Drafters of PPACA refer repeatedly to tribal communities and the need to improve Native Americans' access to health care and health coverage.

Native Americans who are members of federally recognized tribes can sign up for coverage through the PPACA public health insurance exchange system at any time of the year, not just during the open enrollment period or through a special enrollment period.

Any tribal member who has household income at or below 300 percent of the federal poverty level gets automatic access to cost-sharing reduction subsidies that reduce out-of-pocket payments for in-network covered services to zero.

A tribal member can use access to Indian Health Service (IHS) coverage to qualify for an exemption from having to have minimum essential coverage, and the public exchange managers have made special efforts to market to tribal members. 

In one county in Arizona, plan issuers must make Summaries of Benefits and Coverage (SBCs) available in Navajo.

But regulators say tribes are having huge, little-acknowledged problems with PPACA compliance, and not getting much noticeable help from Washington with untangling knots.

For a look at what regulators are seeing, based on documents in a board meeting packet, read on. 

handshake

1. The United States has negotiated treaties with the tribes that call for the country to pay members' medical expenses.

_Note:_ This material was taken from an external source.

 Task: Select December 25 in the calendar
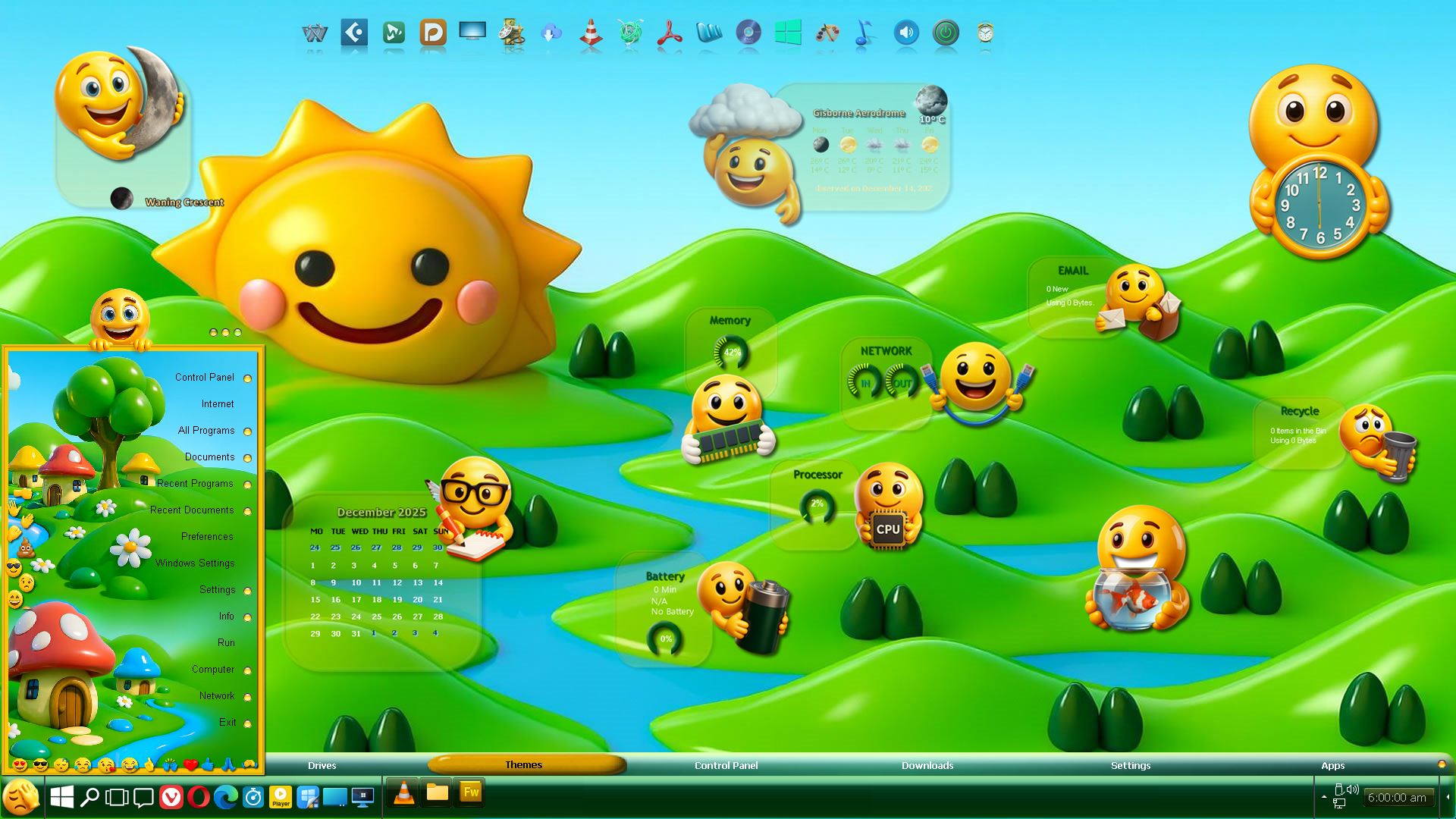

Many tribal leaders are uncomfortable with the idea that they or their members need to make changes because of PPACA, because the United States treats the tribes as separate nations and has declared, in treaties, that it will provide health care and other necessities for the tribes' members.

Disintegrating dollar

2. The Indian Health Service (IHS) system is underfunded, and tribes have separate, poor, complicated health care delivery systems.

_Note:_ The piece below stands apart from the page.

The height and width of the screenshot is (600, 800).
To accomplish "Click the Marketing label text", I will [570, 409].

In theory, IHS-funded facilities should be able to provide care for tribal members, especially on reservations, but regulators note in a draft of a letter aimed at members of Congress that the IHS system gets only about 60 percent of the funding needed to provide the care promised.

In practice, regulators said during a meeting in Phoenix in March, how a particular tribe handles health care depends on factors such as the location of its land, the number of members, and access to revenue streams.

Marguerite Salazar, the Colorado insurance commissioner, said the IHS funding for the tribes in her state usually runs out by May in a typical year. She said tribal health care providers often have problems with knowing how to apply for government aid they are eligible for.

Lisa Reid of New Mexico said another problem is that some tribal health care providers do not want to be in general health plan provider directories, because they can get reimbursed at network rates without being in plan networks. But tribal members are reluctant to sign up for plans when they see no tribal health care providers are in the directories.

Piggy bank with a tightened belt

3. Tribal employers say applying the PPACA employer mandate to them is a terrible idea, for many reasons.

Many tribal employers have not been providing health benefits, in part because their many low-wage employees already qualify for IHS health care services.

PPACA lets most of those employees apply for health coverage with no cost-sharing requirements through the PPACA public exchange system.

Tribal employers contend that they are governmental employers, and, legally, employers governed by laws of nations separate from the laws of the United States.

If the federal government applies the PPACA employer mandate to those tribal employers, it will be ignoring their status as governmental entities outside the usual U.S. legal framework, regulators say.

Applying the employer mandate to tribal employers will also force them to spend large sums of cash to provide bare-bones coverage that will prevent the covered employees from getting access to better, zero-cost-sharing coverage through the exchange system, regulators say.

State regulators said tribal officials have tried to talk to officials at the U.S. Department of Health and Human Services (HHS) and the Internal Revenue Service (IRS) about the issue and gotten the answer, "Well, that's what the law says."